Lakshmi, when he is down and out, receives a fair bit of help from a character that Balki injects into the plot - a talented female tabla player and MBA grad Pari Walia (Sonam Kapoor), who turns her back on the promise of a cushy career to become an active associate of the rural change agent.
Lakshmikant Chauhan is an ordinary man with extraordinary courage. The screenplay contrives a scene for Amitabh Bachchan, playing himself, to laud the hero's yeoman work. The Americans have Superman, Spider-Man and Batman, India has PadMan, he grandly declares at a National Innovation Fest in IIT Delhi. Riding on the famed baritone, it sounds great. But this sort of ersatz triumphalism seems out of place in a film about a common man who masterminded a real-life movement, sacrificing much - his wife, his mother, his village, his atma samman (self-respect) and 90,000 rupees, as Lakshmi himself enumerates - in the bargain.
As the film begins to wind down and Lakshmi inches ever closer to success with his low-cost sanitary napkins, he heads to the United Nations to deliver a talk. Playing on Pari's name, he acknowledges the role of a fairy who taught him how to fly. Getting the activist to share the credit with a woman is a canny move. It stops the film from being another Toilet: Ek Prem Katha, where it is a 'heroic' man who does all the heavy lifting in his mission to end open defecation in his village.
But even as it seems to be mindful of enforcing gender balance, PadMan reinforces standard Bollywood notions of masculinity. In one scene, Lakshmi asks: Ek aurat ki hifazat karne mein nakamayab insaan apne aapko mard kaise keh sakta hai (How can a man who fails to protect a woman call himself a man?)
In another scene, Gayatri says to her husband as he slips into one of his rare weaker moments: Aap mat roiye, mardon ka rona achcha nahi lagta (Don't cry, it isn't nice when a man sheds tears). Lakshmi, as the title song emphasizes, is a superhero of a different timbre, but he, too, has to subliminally subscribe to Hindi cinema's take on who and what a mard should be.
The romantic sub-plot between the married Lakshmi and the much younger Pari - suggested by the way of an abrupt kiss that the latter plants on the man's lips and then a tentative snuggle - does not work at all. The forced emotional tug only serves to extend the film by a few minutes but adds no real meat to it.

Source information |

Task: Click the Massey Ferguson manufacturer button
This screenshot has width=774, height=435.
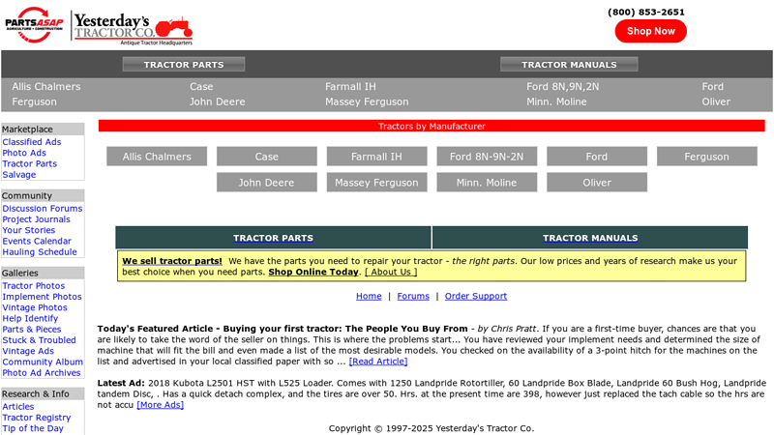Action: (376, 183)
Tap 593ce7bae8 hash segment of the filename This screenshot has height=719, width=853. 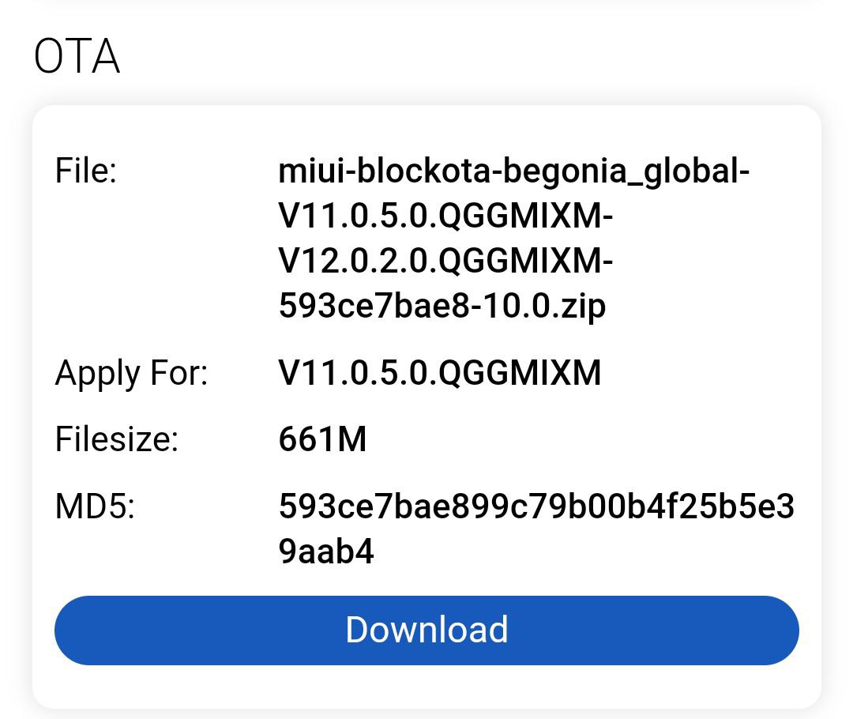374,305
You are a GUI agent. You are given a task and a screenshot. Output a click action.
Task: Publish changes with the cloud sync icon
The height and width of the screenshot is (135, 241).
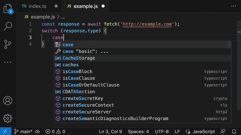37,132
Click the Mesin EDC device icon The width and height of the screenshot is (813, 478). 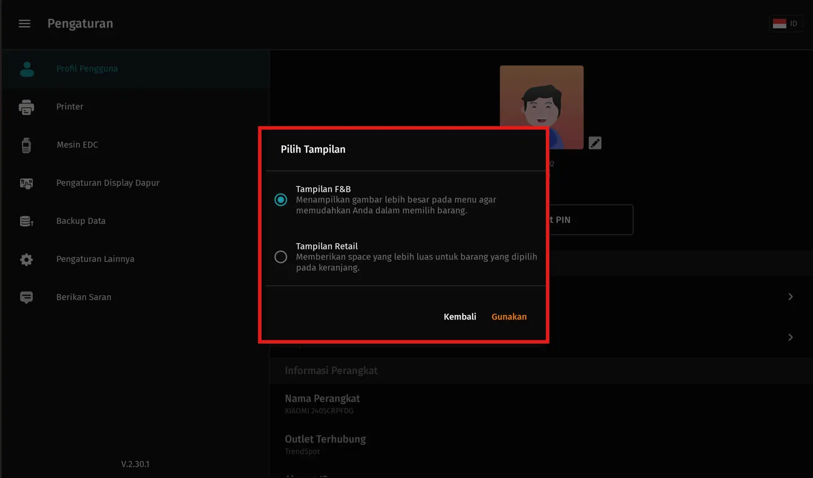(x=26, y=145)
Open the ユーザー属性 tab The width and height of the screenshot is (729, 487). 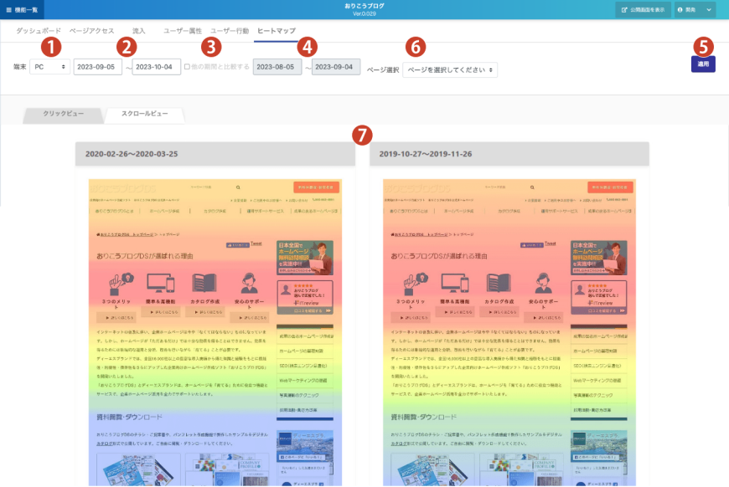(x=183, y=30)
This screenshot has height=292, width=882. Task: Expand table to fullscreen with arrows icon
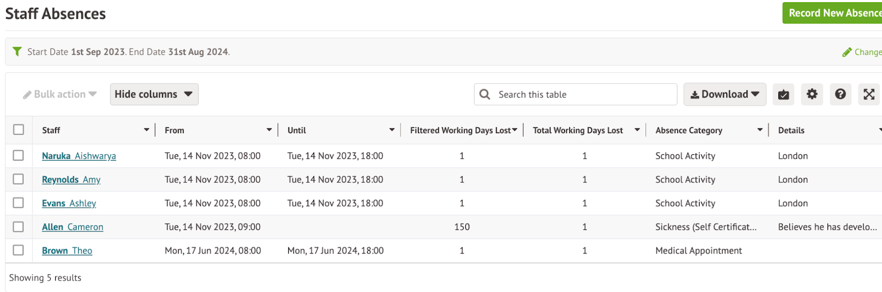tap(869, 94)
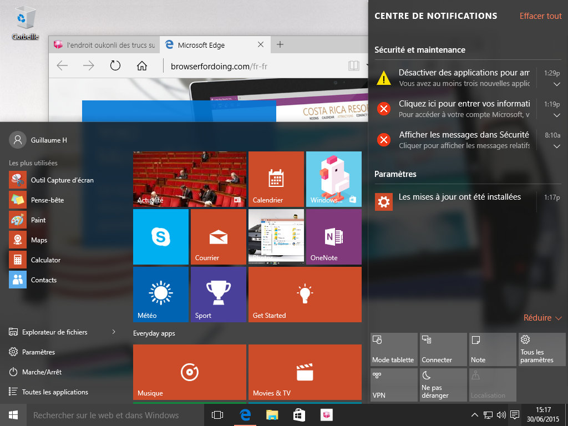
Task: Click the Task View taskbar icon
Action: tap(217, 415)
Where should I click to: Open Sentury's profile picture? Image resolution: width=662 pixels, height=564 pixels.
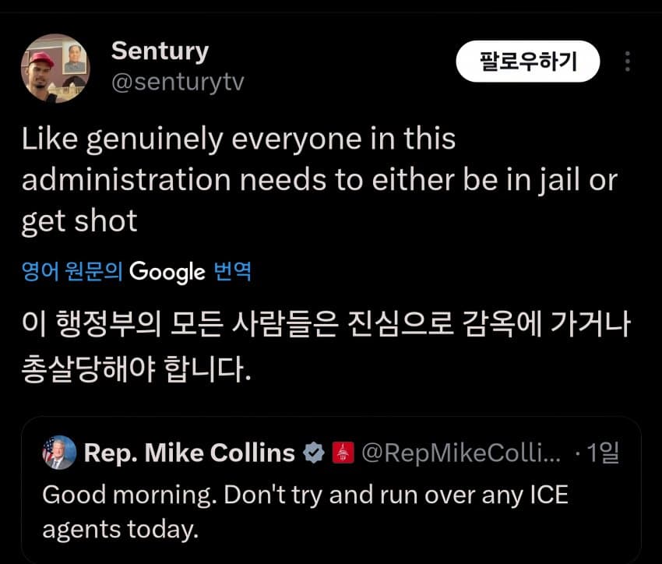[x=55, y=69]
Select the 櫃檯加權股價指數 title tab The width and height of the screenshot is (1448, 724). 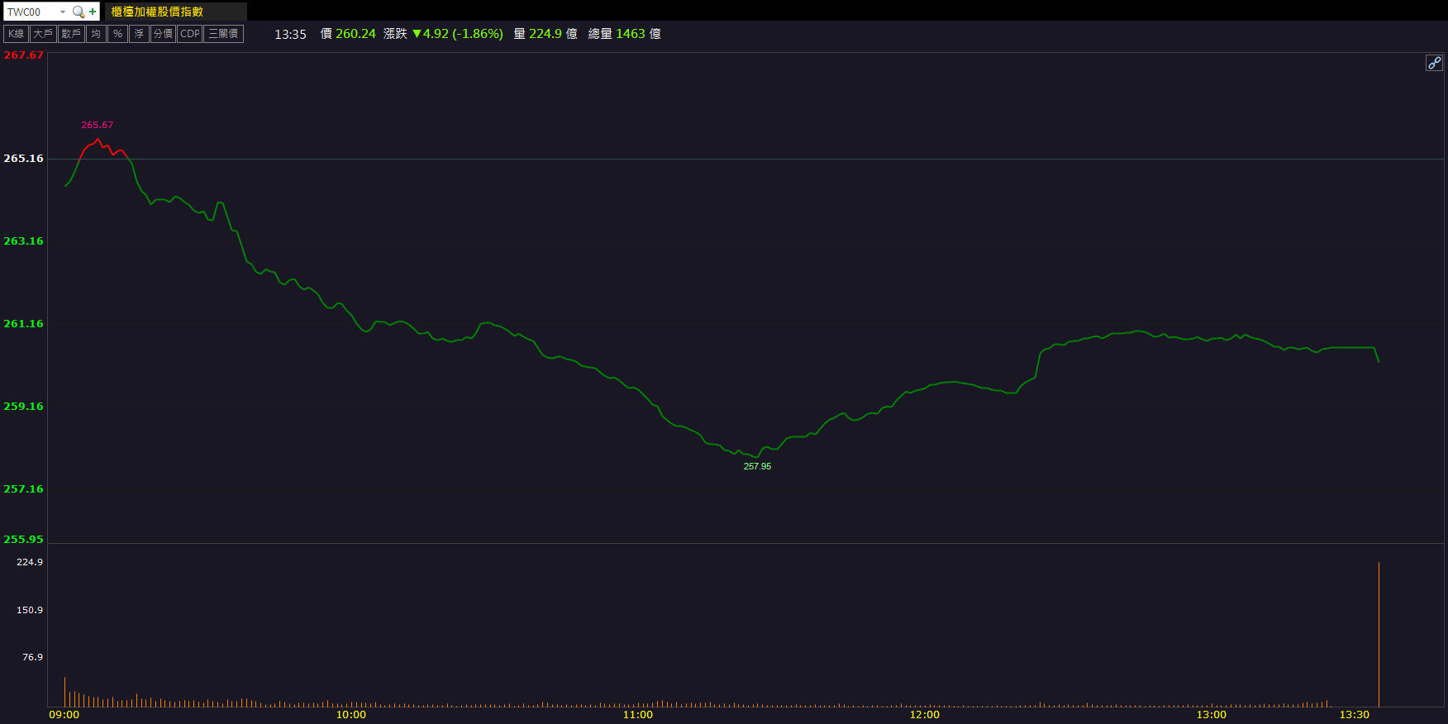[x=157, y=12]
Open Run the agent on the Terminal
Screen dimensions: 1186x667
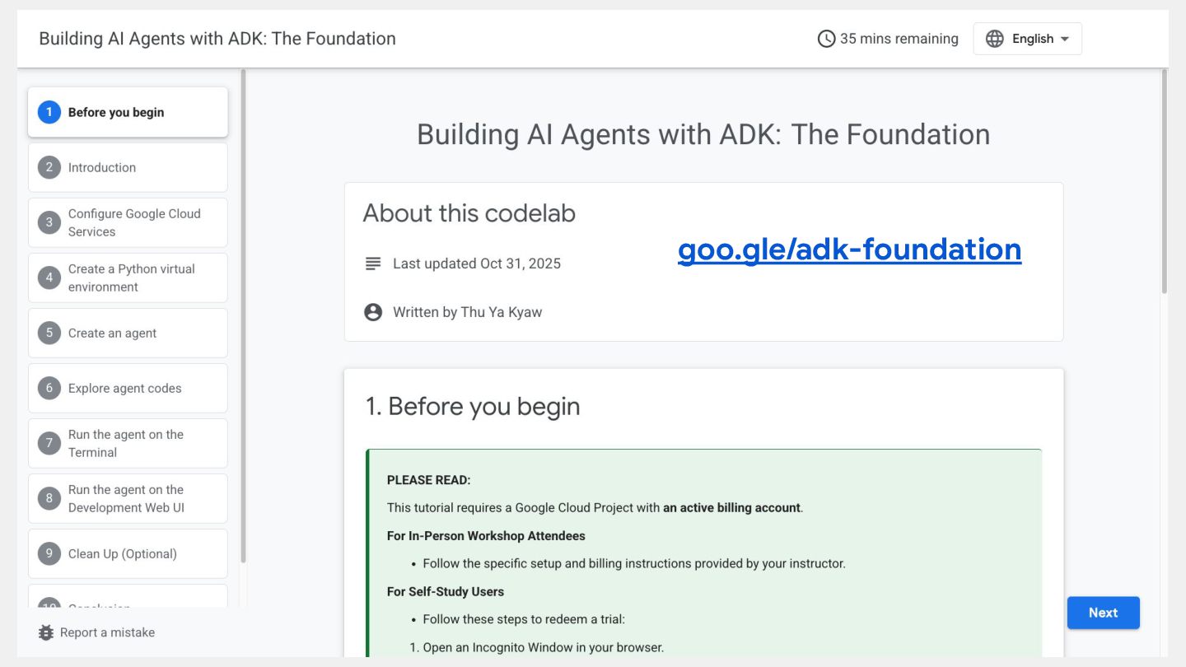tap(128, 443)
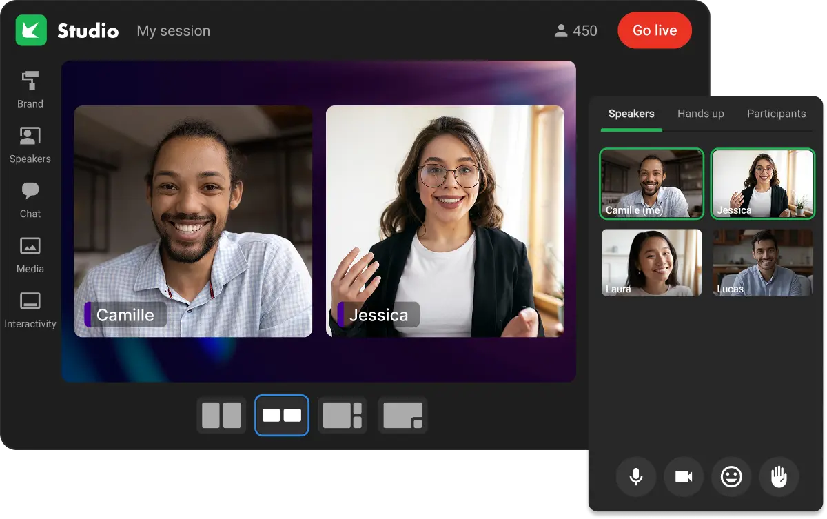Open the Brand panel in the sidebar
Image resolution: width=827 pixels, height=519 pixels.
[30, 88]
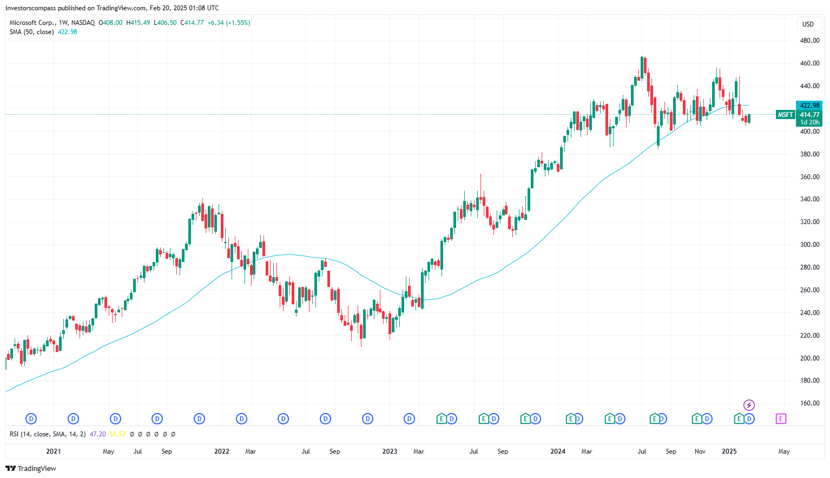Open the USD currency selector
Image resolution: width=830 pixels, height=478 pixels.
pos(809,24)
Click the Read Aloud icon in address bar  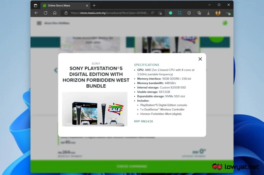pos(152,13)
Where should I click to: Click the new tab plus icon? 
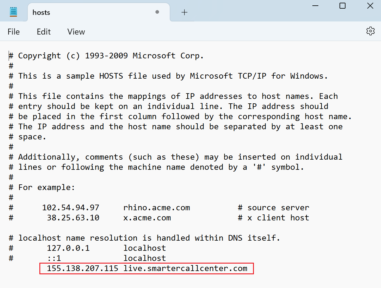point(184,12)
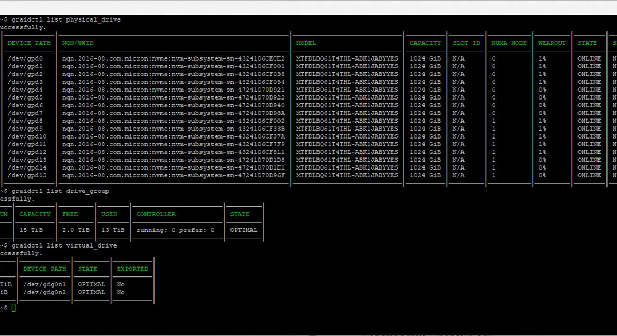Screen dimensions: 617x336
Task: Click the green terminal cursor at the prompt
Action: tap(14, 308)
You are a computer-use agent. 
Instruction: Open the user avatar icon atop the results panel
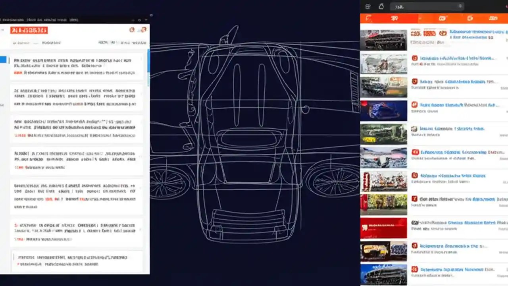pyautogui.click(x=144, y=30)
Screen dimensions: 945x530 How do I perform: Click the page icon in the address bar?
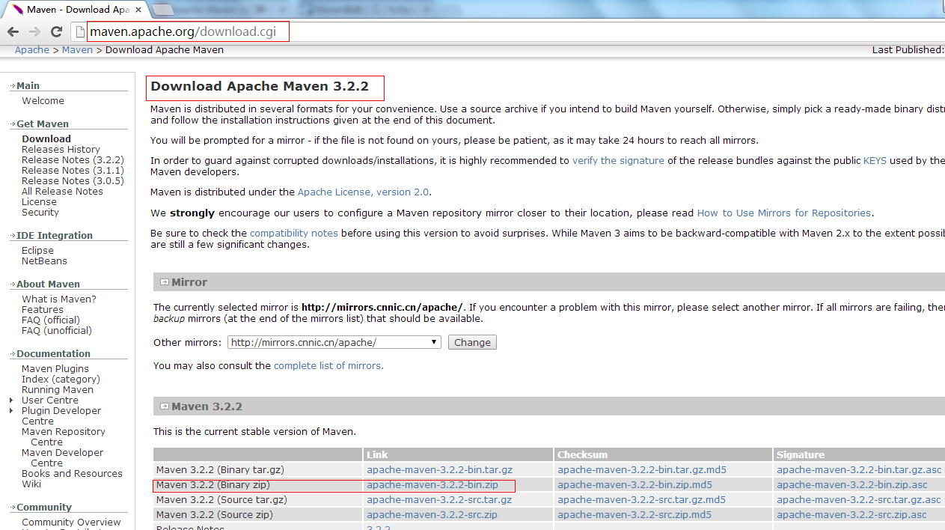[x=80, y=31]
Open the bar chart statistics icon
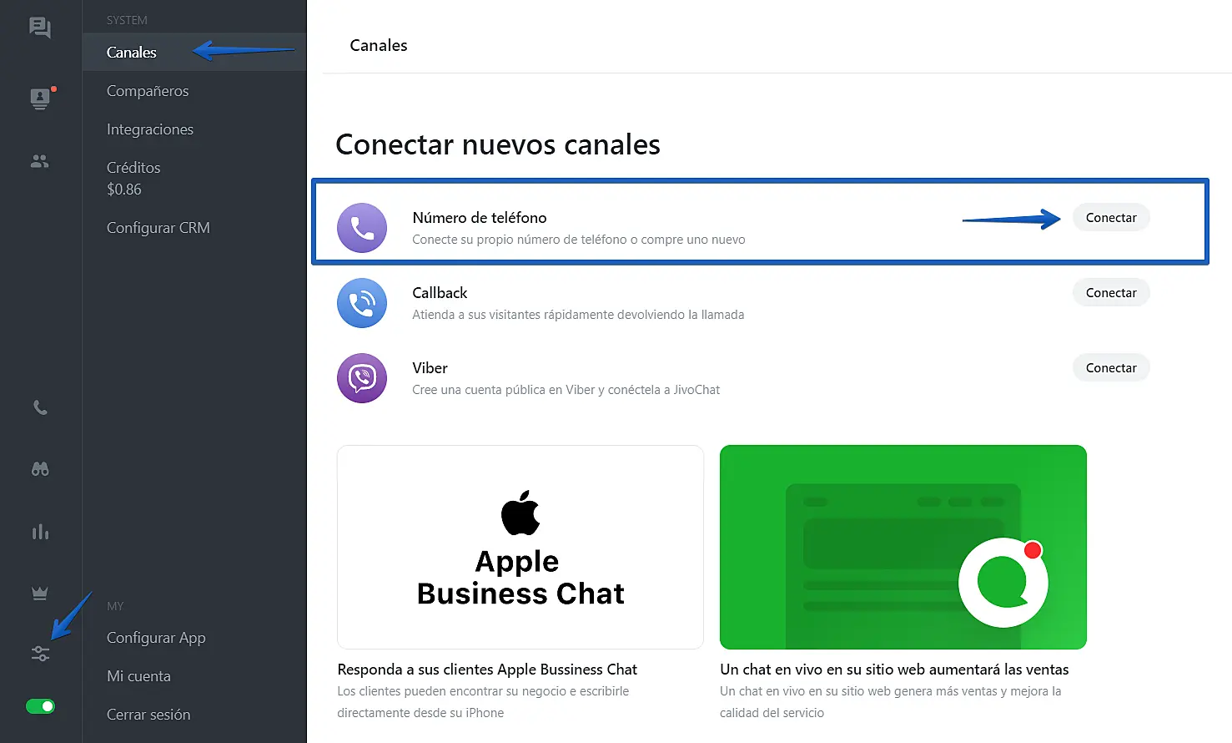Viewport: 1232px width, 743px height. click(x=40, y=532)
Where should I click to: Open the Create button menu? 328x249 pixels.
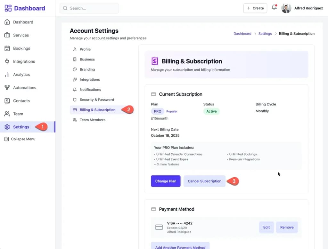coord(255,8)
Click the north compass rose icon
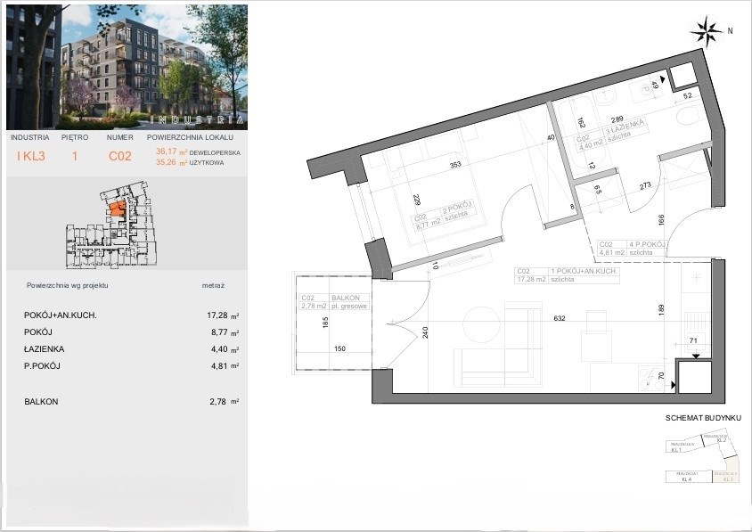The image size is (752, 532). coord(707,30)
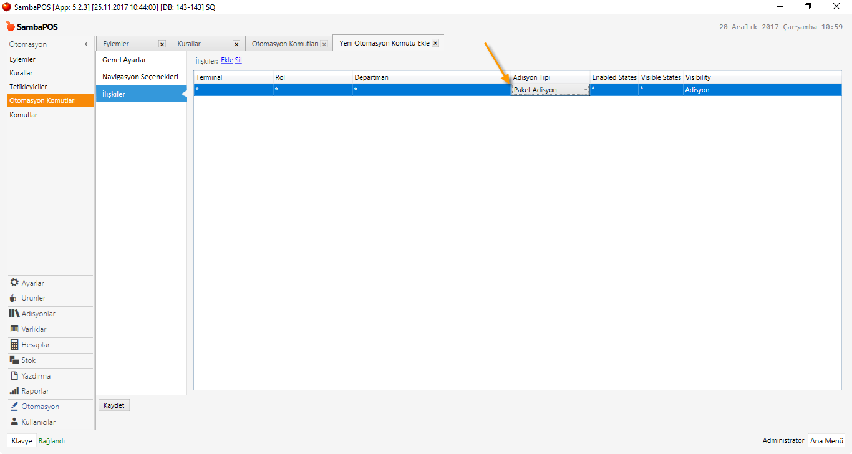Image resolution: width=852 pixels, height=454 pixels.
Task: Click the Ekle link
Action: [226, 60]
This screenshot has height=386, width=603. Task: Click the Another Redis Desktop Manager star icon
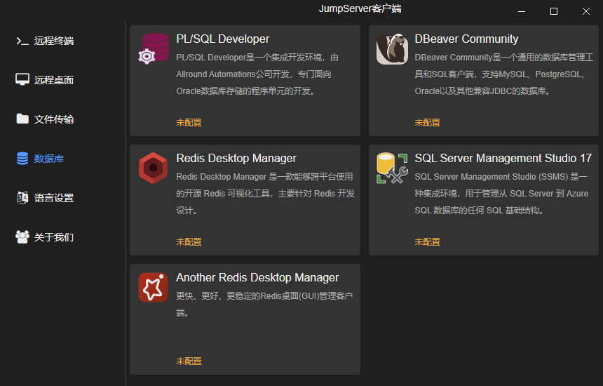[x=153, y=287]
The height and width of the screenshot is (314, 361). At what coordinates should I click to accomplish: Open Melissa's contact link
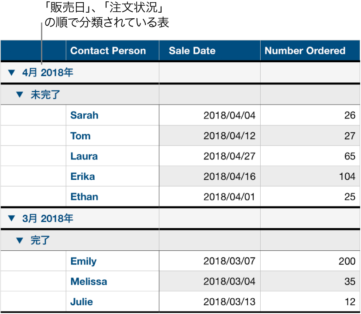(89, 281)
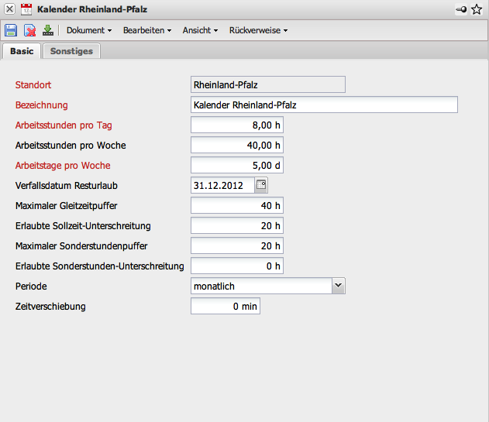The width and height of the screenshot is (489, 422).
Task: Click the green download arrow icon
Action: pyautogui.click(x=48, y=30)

Exercise set |
1. Reproduce the PadMan review verbatim, everything from "As the film" down to "himself a man?)".
2. According to the PadMan review, where does Lakshmi go to deliver a talk as the film begins to wind down?
Rely only on the PadMan review for what follows, not on outside knowledge.

Task-by-task answers |
1.
As the film begins to wind down and Lakshmi inches ever closer to success with his low-cost sanitary napkins, he heads to the United Nations to deliver a talk. Playing on Pari's name, he acknowledges the role of a fairy who taught him how to fly. Getting the activist to share the credit with a woman is a canny move. It stops the film from being another Toilet: Ek Prem Katha, where it is a 'heroic' man who does all the heavy lifting in his mission to end open defecation in his village.
But even as it seems to be mindful of enforcing gender balance, PadMan reinforces standard Bollywood notions of masculinity. In one scene, Lakshmi asks: Ek aurat ki hifazat karne mein nakamayab insaan apne aapko mard kaise keh sakta hai (How can a man who fails to protect a woman call himself a man?)

2. The United Nations.